Kindness by the adults towards Leopold “thickened the air” as his childhood had been shaped mainly through grown-ups. Adults around him always felt the need to protect him, as if he was in a “bubble”, from any outside harm. They treated him like he was very fragile and delicate to possibly “crack” and break. Ignorant of his nature and needs, Leopold’s situation is emphasized even more once he reads the letters from his adopted parents. This presents the theory of past wounds and the result of them scarring over. In other words, even though one has a wound the only possible remedy is to ease the pain of the wound. The scar will still be there as a remembrance of the past. Nevertheless, it appears that the adults around Leopold are trying to only ease his pain from his past memories.
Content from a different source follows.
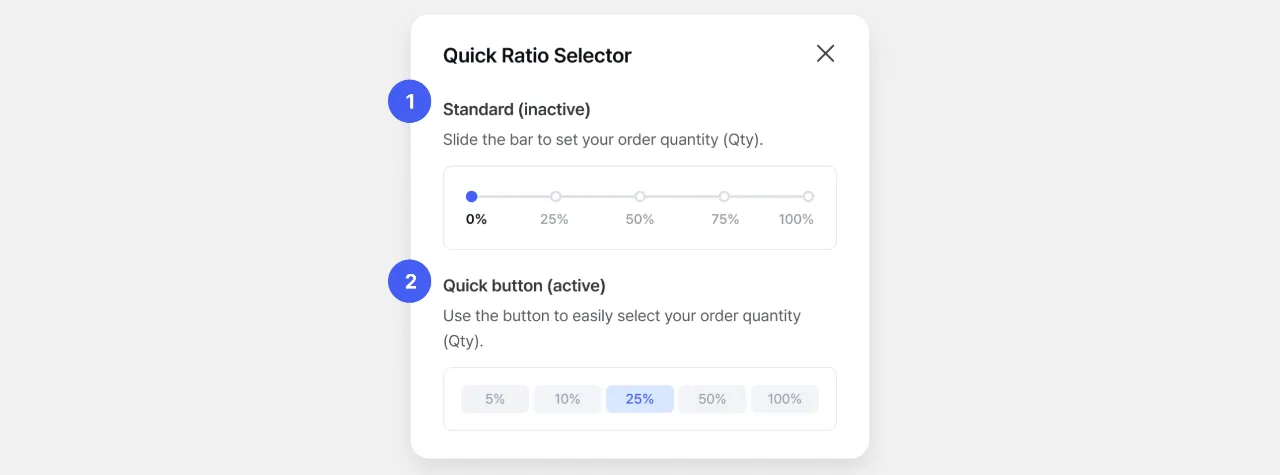
Task: Choose the 100% quick button
Action: pos(785,399)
Consequently, even though Leopold needs to grow through the continuity of time from the past to the present to the future, he realizes he has been growing in a “fairy-tale”. In which, all the apparent attempts by the adults around him is not only to protect him from painful memories of his past but also to keep the details of his past a secret as much as possible. Therefore, Leopold’s unawareness of his past makes him feel like he doesn’t exist because he basically has no history. Hence, he believes he was named “Grant Moody” because “no on knows I’m born.” Especially, since he was adopted it makes him probably feel like less of a person. Also, from the non-appearance of his mother, which was referred to by Naomi as a “change,” Leopold once again feels that everything around him feels “unnatural” and “unreal” because Leopold’s account of his origins seemed to be coming from an “imaginary mother, like a work of art.” At the same time, the author describes the mother as being
“The mother who did not come to meet Leopold…remained his creature, able to speak the truth…He did not have to hear out with grave discriminating intelligence that grown-up falsified view of what had been once that she…might have given him. She, in the flesh, could have offered him only that in reply to the questions…’Why am I? What made me be?’”
To poor little Leopold it seemed that such a meeting as this would have only been possible in a “fairy-tale”; in a perfect little world like “Heaven.” Nonetheless, it is only in the end by Ray Forrestier, his father, that Leopold is truly able to move on through time and define his identity in action.